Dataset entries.
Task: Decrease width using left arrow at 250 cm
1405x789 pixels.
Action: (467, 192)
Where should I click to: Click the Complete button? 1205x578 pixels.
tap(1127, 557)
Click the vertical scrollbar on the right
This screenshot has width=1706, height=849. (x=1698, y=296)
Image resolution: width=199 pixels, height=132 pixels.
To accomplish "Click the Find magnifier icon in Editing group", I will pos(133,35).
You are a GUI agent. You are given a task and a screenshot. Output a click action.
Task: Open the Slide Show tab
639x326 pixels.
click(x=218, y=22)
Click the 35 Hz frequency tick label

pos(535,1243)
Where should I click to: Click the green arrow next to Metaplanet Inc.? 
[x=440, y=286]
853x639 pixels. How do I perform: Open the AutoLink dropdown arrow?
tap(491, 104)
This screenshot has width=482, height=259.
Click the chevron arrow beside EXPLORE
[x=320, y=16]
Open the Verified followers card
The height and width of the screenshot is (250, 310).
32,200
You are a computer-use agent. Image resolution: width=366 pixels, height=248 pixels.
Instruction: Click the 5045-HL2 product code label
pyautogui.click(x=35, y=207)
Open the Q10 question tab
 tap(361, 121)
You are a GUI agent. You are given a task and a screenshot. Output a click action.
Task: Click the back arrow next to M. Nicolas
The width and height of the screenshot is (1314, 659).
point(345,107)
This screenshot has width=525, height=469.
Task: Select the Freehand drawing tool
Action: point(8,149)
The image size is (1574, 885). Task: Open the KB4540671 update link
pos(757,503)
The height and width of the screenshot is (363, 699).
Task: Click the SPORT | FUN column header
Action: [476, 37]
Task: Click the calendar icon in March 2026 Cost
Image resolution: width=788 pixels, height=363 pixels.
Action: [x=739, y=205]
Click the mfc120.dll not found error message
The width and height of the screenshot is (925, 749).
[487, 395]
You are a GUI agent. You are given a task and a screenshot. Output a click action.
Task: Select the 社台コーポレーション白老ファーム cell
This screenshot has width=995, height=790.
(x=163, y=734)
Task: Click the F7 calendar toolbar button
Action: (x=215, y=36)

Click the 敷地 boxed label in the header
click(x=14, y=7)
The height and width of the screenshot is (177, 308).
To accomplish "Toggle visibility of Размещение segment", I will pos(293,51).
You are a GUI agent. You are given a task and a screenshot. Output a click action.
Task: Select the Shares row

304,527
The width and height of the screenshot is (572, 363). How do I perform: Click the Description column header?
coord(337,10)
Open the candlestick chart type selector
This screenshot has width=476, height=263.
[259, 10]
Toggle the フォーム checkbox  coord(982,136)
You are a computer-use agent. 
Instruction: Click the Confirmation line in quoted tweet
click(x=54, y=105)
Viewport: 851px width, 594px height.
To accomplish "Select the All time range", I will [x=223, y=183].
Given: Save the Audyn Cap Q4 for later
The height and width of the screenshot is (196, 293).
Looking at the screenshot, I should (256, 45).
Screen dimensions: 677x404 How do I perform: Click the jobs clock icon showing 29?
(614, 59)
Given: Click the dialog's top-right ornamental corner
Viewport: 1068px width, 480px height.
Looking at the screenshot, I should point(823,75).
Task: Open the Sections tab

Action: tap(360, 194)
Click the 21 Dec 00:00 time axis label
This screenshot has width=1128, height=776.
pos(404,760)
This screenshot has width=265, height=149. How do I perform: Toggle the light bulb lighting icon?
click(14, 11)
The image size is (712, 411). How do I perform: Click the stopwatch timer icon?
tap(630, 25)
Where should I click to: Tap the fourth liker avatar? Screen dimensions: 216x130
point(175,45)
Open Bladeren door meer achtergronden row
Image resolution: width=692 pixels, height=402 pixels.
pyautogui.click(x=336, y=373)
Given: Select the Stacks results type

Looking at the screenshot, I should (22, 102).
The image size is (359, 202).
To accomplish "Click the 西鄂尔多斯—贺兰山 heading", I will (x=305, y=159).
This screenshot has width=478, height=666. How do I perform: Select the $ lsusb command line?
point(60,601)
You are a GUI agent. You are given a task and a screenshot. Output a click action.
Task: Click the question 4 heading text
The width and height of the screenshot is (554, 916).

Exercise requirements.
Show the lines in the entries above that include the string "heading".

Answer space.
To accomplish "Click the 西鄂尔多斯—贺兰山 heading", I will (x=305, y=159).
Task: Click the question 4 heading text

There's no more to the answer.